The School of Law at IILM University, Gurugram, hosted Mediation in Practice — a structured training programme for both faculty and students themed “From Conflict to Consensus: Mastering the Art of Mediation” — led by Mr. Jonathan Rodrigues, Mediator and Founder of The PACT, whose practical expertise in mediation brought a depth of real-world insight to the session that extended well beyond theoretical frameworks.
The programme was designed to equip both students and faculty with a working understanding of how mediation functions as a distinct and consequential skill within the legal ecosystem — positioning mediation not as a peripheral alternative dispute resolution mechanism but as a core professional competency for any legal practitioner engaging with dispute resolution in a contemporary professional context.
Mr. Jonathan Rodrigues’s applied techniques, communication strategies, and professional mindset as an experienced mediator and founder of a dedicated mediation practice provided participants with the kind of practitioner knowledge that academic instruction in mediation theory rarely delivers — offering direct access to the nuanced, experience-grounded understanding of how effective mediation actually works in complex, real-world dispute contexts.

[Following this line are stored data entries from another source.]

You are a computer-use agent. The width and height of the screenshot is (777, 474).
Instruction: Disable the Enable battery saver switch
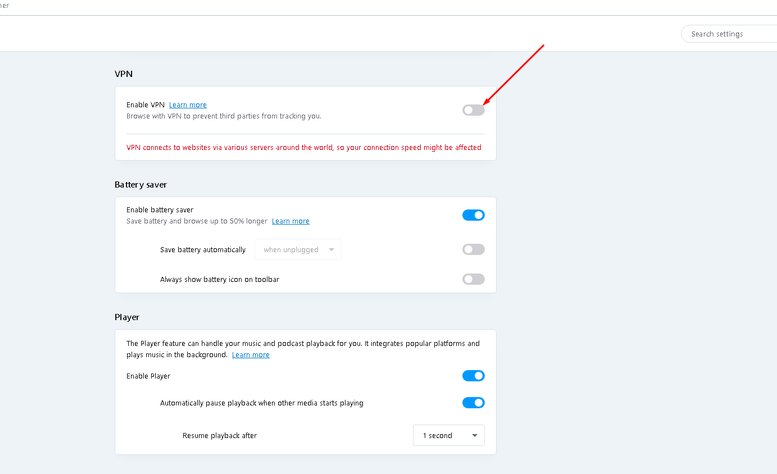[473, 215]
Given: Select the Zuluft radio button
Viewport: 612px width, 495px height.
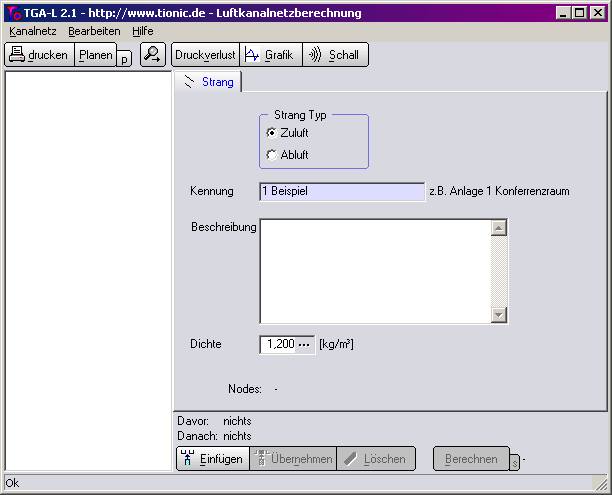Looking at the screenshot, I should 272,133.
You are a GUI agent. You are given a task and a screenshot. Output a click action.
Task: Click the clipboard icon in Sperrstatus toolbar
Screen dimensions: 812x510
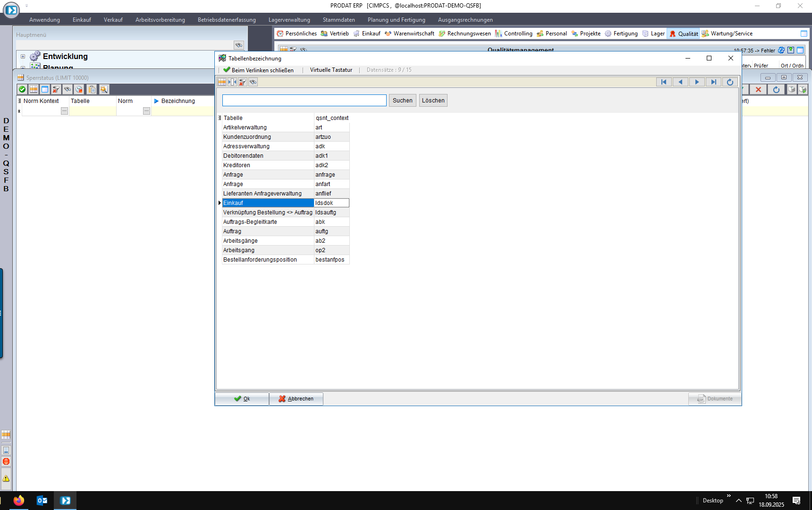[92, 89]
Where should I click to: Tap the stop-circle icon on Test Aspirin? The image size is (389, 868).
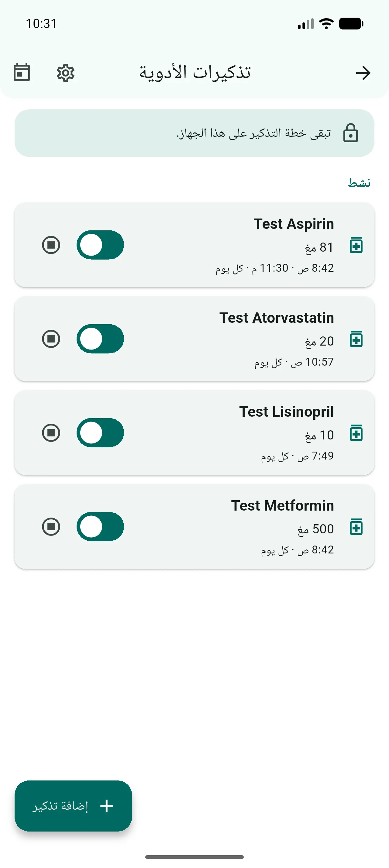(x=51, y=245)
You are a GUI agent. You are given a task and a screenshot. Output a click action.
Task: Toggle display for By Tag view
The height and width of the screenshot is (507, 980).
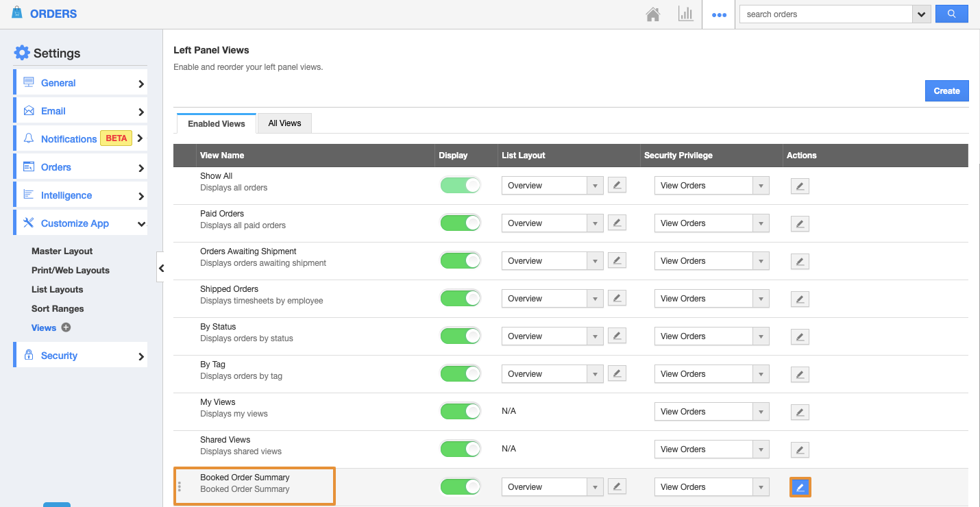pos(460,374)
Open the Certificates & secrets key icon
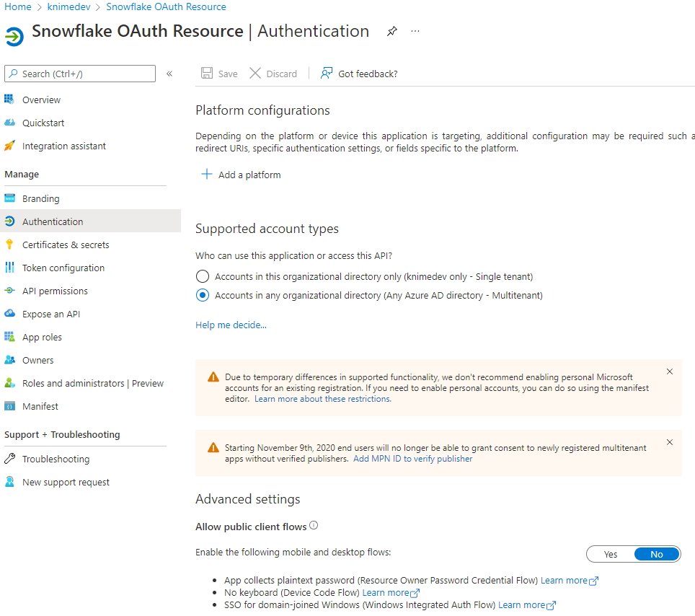Screen dimensions: 695x616 click(9, 245)

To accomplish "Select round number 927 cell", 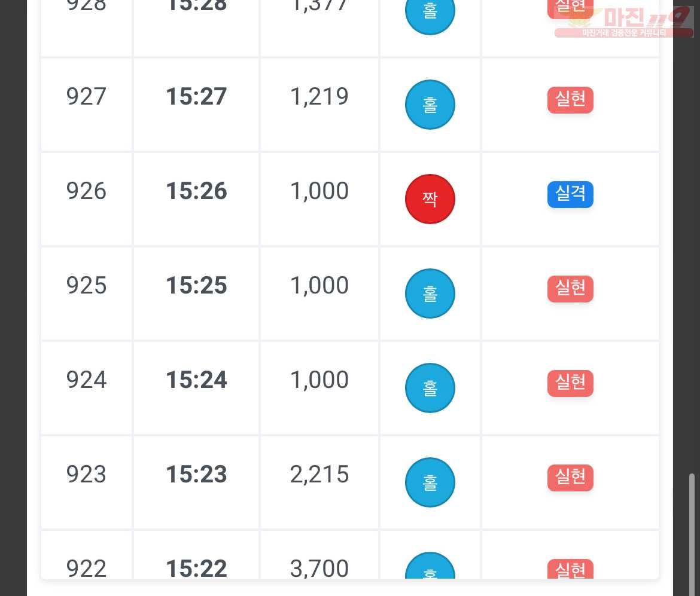I will coord(87,105).

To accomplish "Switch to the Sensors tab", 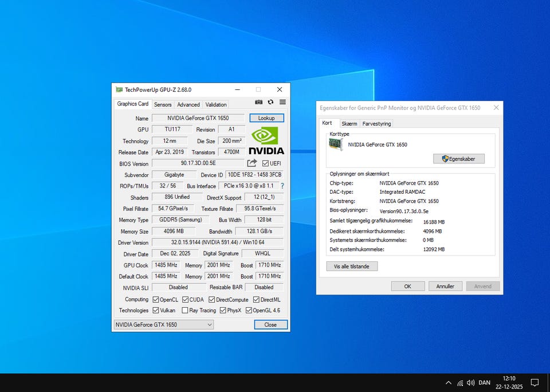I will click(163, 104).
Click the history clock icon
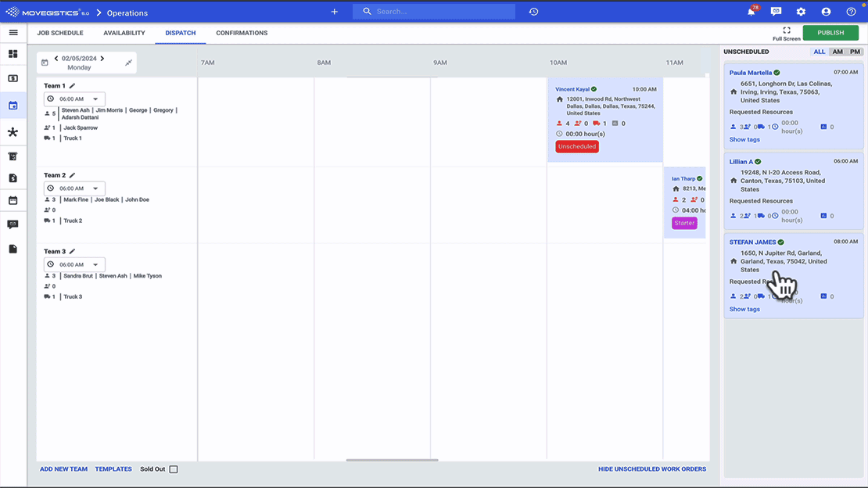This screenshot has height=488, width=868. tap(533, 13)
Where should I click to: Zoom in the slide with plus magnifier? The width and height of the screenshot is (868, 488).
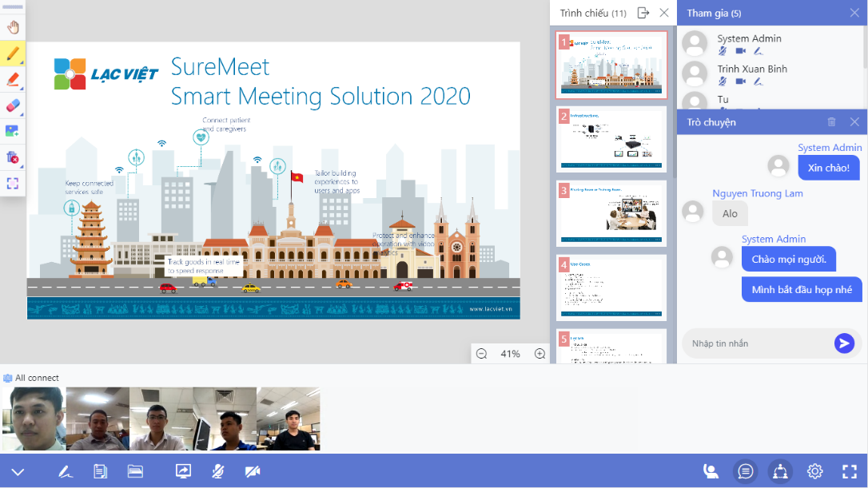pyautogui.click(x=540, y=354)

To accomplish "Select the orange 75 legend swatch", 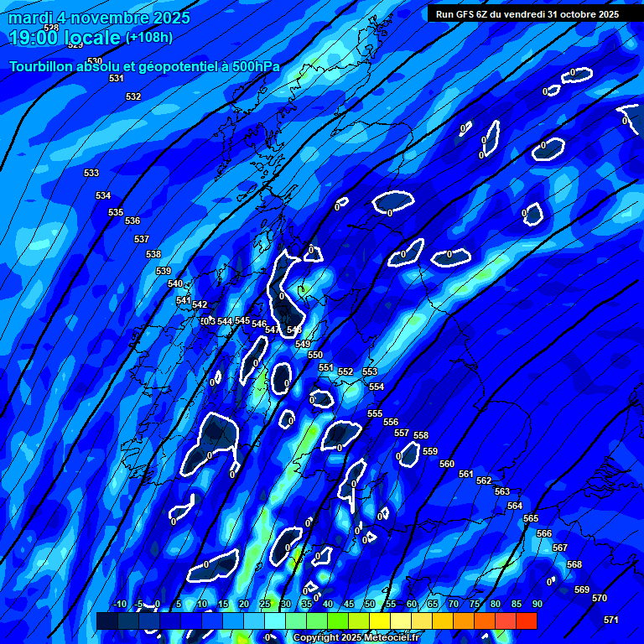I will (464, 621).
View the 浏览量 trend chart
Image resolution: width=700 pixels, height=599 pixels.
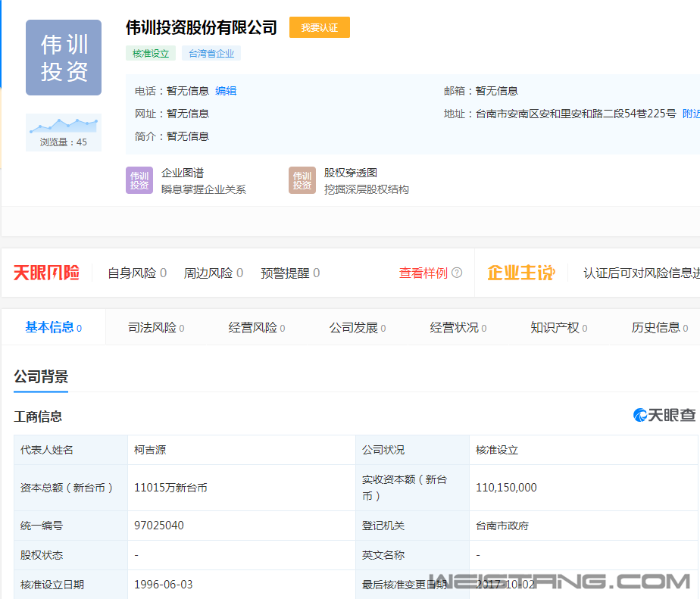pyautogui.click(x=64, y=125)
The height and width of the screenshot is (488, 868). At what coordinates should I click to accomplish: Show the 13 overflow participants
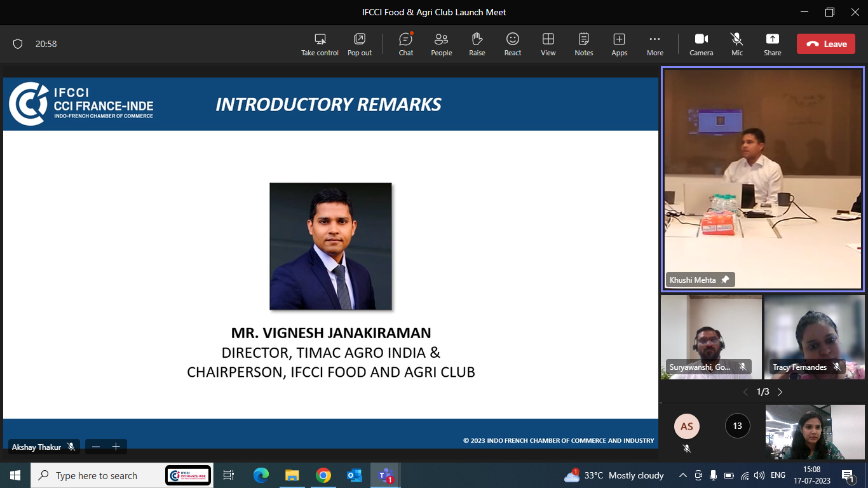[x=737, y=426]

The training addressed mediation as a skill that sits alongside advocacy and legal research as a core competency for contemporary legal professionals — reflecting a sophisticated and forward-looking understanding of the legal profession in which the ability to facilitate constructive dialogue, manage conflict, and guide parties towards consensual resolution is as professionally valuable as the ability to argue before a court.
The programme’s joint orientation towards both students and faculty reflects a commitment to building mediation literacy across the full community of the School of Law — recognising that the integration of mediation practice into legal education requires both a curriculum that teaches it and a faculty that understands and values it sufficiently to embed it meaningfully across the range of legal education and professional development activities they deliver.

SPEAKER QUOTES & CONTEXTUAL ATTRIBUTIONS

Mr. Jonathan Rodrigues, Mediator and Founder, The PACT (Trainer — “From Conflict to Consensus: Mastering the Art of Mediation”): He led the structured training programme on mediation, bringing practical expertise that went well beyond theoretical frameworks into the applied techniques, communication strategies, and professional mindset that effective mediation demands. His experience as a practising mediator and founder of The PACT provided the programme with real-world depth and professional credibility.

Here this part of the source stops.